- [BRIEF 1]: In the Doggystyle passage, on what date did the removed Death Row albums return to streaming services?
- [BRIEF 2]: Pull out the stretch of the Doggystyle passage from "Subsequent studio albums" up to and including "March 10, 2023.", word for word.

- [SOURCE PASSAGE]:
- - - -

Subsequent studio albums such as Paid tha Cost to Be da Boss (2002) and R&G (Rhythm & Gangsta): The Masterpiece (2004) exhibited a more mainstream, pop-oriented theme with new sounds, but remained "hardcore throughout" and featured "plenty of street and commercial appeal". These releases included three hit singles, "Beautiful", "Drop It Like It's Hot" and "Signs". Snoop Dogg was credited for returning to his G-funk roots with his eighth studio album Tha Blue Carpet Treatment (2006). In October 2022, Snoop announced a spiritual sequel to Doggystyle, also produced by Dr. Dre. The album, titled Missionary, was released by Death Row and Dr. Dre's label, Aftermath, on December 13, 2024.

In March 2022, Doggystyle and many other Death Row albums were removed from streaming services; they returned on March 10, 2023.

== Critical reception ==

Doggystyle was released to widespread critical acclaim. Rolling Stone writer Touré mentioned "Doggystyle is filled with verbal and vocal feats that meet its high expectations. It speeds through 55 minutes of constant talk as if on a suicide hot line". David Browne of Entertainment Weekly noted "It is the most limber, low-rider gangsta album to date" and went on to say "Doggystyle is a grim, bleak-faced record. It's set in a dead-end, no-tomorrow world of cheap thrills". Stephen Thomas Erlewine of AllMusic stated "Doggystyle and The Chronic stand proudly together as the twin pinnacles of West Coast G-funk hip-hop of the early '90s" Stylus magazine presented "The Chronic vs. Doggystyle" article, and stated a strong point of Doggystyle compared to Dre's album was its follow-up singles and that "some of the album tracks are more famous than the singles".

- - - -

- [DATA SECTION]:
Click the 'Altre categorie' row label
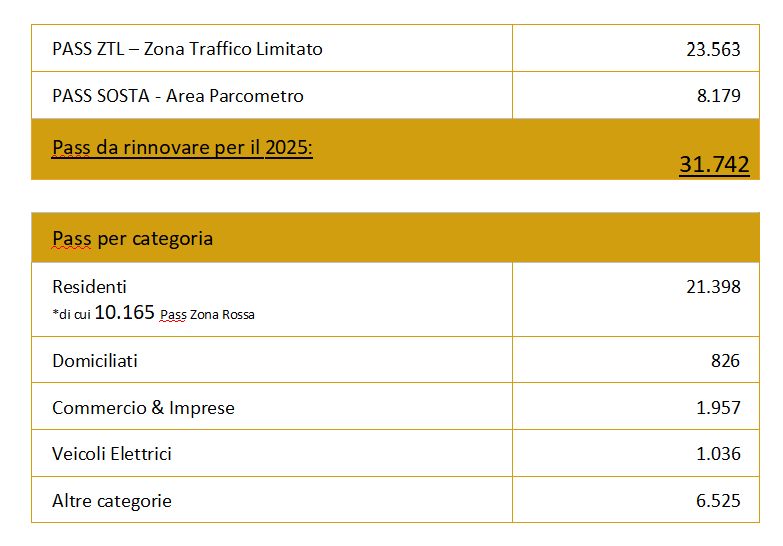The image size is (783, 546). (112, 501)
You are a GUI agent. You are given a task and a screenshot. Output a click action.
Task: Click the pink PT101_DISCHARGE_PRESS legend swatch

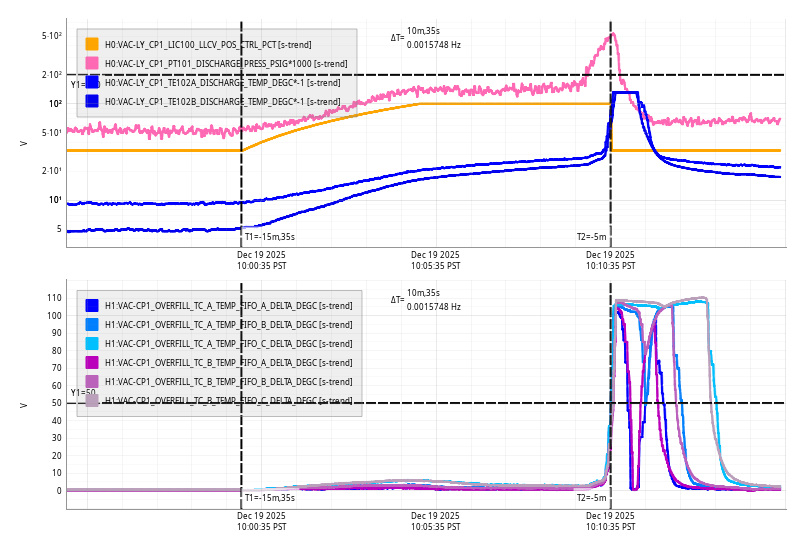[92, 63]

- - - -

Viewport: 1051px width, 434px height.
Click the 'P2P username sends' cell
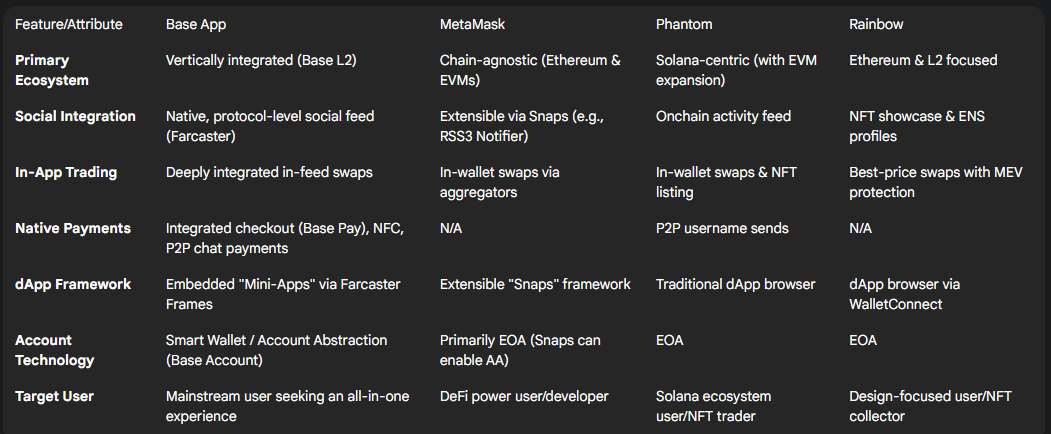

- - - -

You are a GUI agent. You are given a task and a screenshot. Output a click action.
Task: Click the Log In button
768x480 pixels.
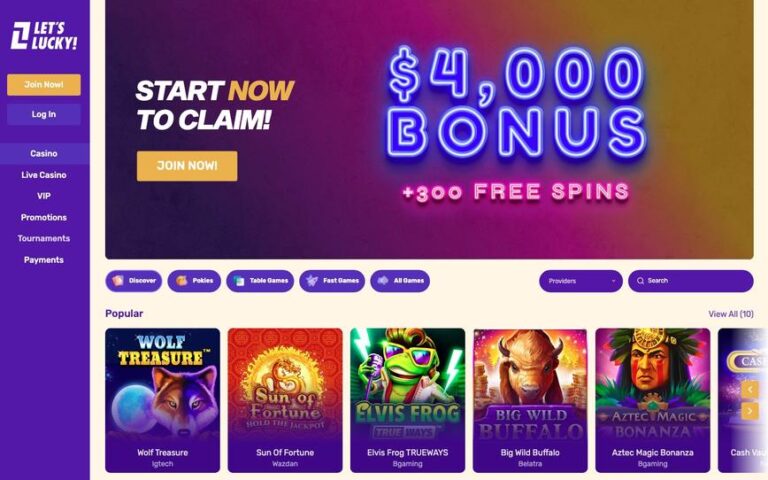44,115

- - - -

- [COMPLETE OUTPUT 1]: March 10, 2023

- [COMPLETE OUTPUT 2]:
Subsequent studio albums such as Paid tha Cost to Be da Boss (2002) and R&G (Rhythm & Gangsta): The Masterpiece (2004) exhibited a more mainstream, pop-oriented theme with new sounds, but remained "hardcore throughout" and featured "plenty of street and commercial appeal". These releases included three hit singles, "Beautiful", "Drop It Like It's Hot" and "Signs". Snoop Dogg was credited for returning to his G-funk roots with his eighth studio album Tha Blue Carpet Treatment (2006). In October 2022, Snoop announced a spiritual sequel to Doggystyle, also produced by Dr. Dre. The album, titled Missionary, was released by Death Row and Dr. Dre's label, Aftermath, on December 13, 2024.

In March 2022, Doggystyle and many other Death Row albums were removed from streaming services; they returned on March 10, 2023.